Democrats Target Vulnerable Senate Republicans over Party Loyalty
In some of the top competitive Senate races this year, Democrats on Monday planned a new line of attack against opponents they see as vulnerable: They are calling those Republican opponents reliable Republicans.
Using a metric that has been used before by the GOP against Democrats, the Democratic Senatorial Campaign Committee said it would hit vulnerable Republicans in eight states over their high “party unity” scores, as ranked by the conservative Americans for Prosperity and the nonpartisan CQ Vote Studies. “These candidates know their Washington records are a liability – that’s why senators like Pat Toomey and Kelly Ayotte,” referring to the senators from Pennsylvania and New Hampshire, “spent the last year trying to rewrite their hyper-partisan history,” said Lauren Passalacqua, a spokesperson for the group. “We took a look at how they’ve voted and no surprise, it’s consistently with the Washington special interests and always at the expense of the people who they were elected to represent.”

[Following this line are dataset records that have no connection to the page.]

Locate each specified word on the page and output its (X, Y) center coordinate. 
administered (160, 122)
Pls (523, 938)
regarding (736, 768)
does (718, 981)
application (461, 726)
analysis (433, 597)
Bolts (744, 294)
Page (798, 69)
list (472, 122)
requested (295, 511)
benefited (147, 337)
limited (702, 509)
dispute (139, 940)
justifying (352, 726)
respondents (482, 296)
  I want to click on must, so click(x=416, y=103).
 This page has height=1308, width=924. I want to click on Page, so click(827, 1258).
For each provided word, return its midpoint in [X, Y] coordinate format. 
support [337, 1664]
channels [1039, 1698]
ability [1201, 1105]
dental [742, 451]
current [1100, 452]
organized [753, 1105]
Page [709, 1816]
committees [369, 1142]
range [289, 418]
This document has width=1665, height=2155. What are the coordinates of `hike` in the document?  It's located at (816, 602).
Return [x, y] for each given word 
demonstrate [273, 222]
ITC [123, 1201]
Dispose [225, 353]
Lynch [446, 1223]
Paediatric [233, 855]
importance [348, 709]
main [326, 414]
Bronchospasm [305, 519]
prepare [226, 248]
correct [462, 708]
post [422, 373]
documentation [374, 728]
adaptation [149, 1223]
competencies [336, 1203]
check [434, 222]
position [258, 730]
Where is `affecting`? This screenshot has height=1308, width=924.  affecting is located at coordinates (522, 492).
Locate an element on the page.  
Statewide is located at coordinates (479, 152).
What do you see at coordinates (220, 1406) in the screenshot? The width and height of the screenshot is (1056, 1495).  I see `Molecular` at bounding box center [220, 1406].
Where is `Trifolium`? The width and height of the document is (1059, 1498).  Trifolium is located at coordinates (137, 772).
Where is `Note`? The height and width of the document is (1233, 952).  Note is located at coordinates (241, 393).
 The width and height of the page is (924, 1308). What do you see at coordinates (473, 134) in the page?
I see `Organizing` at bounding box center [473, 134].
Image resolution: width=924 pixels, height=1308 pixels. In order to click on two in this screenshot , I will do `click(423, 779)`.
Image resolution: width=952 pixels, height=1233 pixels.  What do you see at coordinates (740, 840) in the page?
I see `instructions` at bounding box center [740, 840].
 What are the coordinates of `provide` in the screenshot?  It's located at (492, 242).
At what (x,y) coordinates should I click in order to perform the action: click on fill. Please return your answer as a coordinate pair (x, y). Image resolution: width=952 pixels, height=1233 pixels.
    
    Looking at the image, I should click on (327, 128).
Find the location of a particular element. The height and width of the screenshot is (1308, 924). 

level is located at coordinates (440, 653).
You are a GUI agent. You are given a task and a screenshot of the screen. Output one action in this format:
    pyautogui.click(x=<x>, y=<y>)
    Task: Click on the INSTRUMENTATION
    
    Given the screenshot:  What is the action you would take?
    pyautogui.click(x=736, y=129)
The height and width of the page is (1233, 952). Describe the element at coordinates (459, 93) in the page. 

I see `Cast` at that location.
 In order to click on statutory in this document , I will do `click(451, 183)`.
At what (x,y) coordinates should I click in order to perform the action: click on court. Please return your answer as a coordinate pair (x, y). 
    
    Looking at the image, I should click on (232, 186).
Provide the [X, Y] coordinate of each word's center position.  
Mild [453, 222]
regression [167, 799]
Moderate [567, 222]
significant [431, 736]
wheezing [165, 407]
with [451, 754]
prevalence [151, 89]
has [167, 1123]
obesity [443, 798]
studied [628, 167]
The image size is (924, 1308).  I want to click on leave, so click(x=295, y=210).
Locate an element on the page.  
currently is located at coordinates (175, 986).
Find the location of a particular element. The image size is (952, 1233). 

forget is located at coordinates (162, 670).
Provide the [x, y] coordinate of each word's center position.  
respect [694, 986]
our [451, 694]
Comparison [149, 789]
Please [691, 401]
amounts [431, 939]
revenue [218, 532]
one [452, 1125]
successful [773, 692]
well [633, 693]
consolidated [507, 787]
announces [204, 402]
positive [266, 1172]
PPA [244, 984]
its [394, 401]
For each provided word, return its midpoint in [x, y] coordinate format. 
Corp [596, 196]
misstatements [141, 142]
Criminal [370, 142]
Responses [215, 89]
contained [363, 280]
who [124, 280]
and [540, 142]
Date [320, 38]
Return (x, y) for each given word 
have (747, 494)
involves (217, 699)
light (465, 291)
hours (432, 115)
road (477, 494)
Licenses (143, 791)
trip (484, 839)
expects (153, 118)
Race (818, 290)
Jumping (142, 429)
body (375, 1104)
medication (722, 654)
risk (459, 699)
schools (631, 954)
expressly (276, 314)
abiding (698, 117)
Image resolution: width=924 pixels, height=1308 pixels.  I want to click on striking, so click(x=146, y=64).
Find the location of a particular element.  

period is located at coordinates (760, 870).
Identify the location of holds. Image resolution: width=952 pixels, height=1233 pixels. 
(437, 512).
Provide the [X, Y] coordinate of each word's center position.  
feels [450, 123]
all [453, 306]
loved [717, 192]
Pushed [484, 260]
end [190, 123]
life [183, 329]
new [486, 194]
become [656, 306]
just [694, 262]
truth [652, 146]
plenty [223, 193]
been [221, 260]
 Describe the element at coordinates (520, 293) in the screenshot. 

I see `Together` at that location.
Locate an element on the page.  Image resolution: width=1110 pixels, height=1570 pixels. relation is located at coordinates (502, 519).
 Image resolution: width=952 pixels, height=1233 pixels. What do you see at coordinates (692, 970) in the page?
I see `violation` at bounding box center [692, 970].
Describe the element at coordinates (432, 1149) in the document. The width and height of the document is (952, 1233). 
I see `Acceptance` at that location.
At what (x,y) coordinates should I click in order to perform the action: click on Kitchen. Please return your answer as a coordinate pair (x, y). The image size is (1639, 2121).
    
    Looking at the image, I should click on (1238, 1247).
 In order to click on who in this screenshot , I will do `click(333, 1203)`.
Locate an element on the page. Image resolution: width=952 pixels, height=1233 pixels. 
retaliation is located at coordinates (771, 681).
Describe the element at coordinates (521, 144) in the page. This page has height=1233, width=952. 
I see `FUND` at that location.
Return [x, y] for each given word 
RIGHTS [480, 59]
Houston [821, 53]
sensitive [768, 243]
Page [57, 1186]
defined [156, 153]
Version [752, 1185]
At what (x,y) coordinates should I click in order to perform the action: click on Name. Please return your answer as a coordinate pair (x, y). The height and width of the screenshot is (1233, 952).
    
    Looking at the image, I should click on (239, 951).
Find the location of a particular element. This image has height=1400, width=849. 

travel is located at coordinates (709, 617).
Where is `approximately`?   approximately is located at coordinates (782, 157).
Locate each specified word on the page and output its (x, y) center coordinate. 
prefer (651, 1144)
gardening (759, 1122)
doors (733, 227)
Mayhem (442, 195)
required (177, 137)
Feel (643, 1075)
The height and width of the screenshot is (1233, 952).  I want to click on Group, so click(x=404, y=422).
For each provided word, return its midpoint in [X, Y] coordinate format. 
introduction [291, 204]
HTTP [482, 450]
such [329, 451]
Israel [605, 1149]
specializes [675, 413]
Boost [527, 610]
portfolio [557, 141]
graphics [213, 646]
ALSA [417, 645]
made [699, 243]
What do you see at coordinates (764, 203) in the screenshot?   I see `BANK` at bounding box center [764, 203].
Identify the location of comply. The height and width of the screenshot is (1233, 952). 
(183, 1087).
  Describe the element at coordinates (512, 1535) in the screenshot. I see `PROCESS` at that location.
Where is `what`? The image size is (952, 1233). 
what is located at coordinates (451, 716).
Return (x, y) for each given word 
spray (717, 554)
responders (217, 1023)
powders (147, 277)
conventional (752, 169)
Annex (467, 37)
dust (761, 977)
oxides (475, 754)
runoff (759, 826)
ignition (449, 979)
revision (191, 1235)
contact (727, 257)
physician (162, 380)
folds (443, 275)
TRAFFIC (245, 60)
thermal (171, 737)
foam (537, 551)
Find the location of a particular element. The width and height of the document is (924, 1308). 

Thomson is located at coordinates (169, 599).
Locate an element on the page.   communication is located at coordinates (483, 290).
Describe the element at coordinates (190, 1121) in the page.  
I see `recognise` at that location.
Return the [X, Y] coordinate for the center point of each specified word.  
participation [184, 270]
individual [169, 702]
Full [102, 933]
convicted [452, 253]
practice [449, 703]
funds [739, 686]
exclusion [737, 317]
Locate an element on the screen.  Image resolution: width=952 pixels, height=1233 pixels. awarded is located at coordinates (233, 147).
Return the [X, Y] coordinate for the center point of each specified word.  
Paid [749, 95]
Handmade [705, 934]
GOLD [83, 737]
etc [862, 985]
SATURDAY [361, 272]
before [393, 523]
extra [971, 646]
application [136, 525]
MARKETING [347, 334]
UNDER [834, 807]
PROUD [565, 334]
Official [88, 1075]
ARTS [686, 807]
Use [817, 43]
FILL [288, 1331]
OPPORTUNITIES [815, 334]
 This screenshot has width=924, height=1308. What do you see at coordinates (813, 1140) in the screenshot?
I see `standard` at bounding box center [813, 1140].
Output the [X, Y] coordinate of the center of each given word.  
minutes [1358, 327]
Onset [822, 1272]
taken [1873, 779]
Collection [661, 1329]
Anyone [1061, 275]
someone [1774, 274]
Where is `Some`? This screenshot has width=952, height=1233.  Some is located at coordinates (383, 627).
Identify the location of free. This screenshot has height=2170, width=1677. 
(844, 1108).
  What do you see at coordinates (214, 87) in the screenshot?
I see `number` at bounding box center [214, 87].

According to CQ, Toomey voted with his party 94 percent of the time, and Ayotte, according to Americans for Prosperity, did so 88 percent of the time. Along with those two, the DSCC said Sunday it planned to use similar lines of attack in Senate races in Florida, Missouri, Nevada, North Carolina, Ohio and Wisconsin. In all of those states, the party unity scores topped 90 percent.
The group’s point is to highlight votes on issues such as Medicare, Social Security, student loans and the minimum wage, and the attack will not be a one-off. A DSCC official said, “We’ll continue to use these scores in our messaging throughout the year.”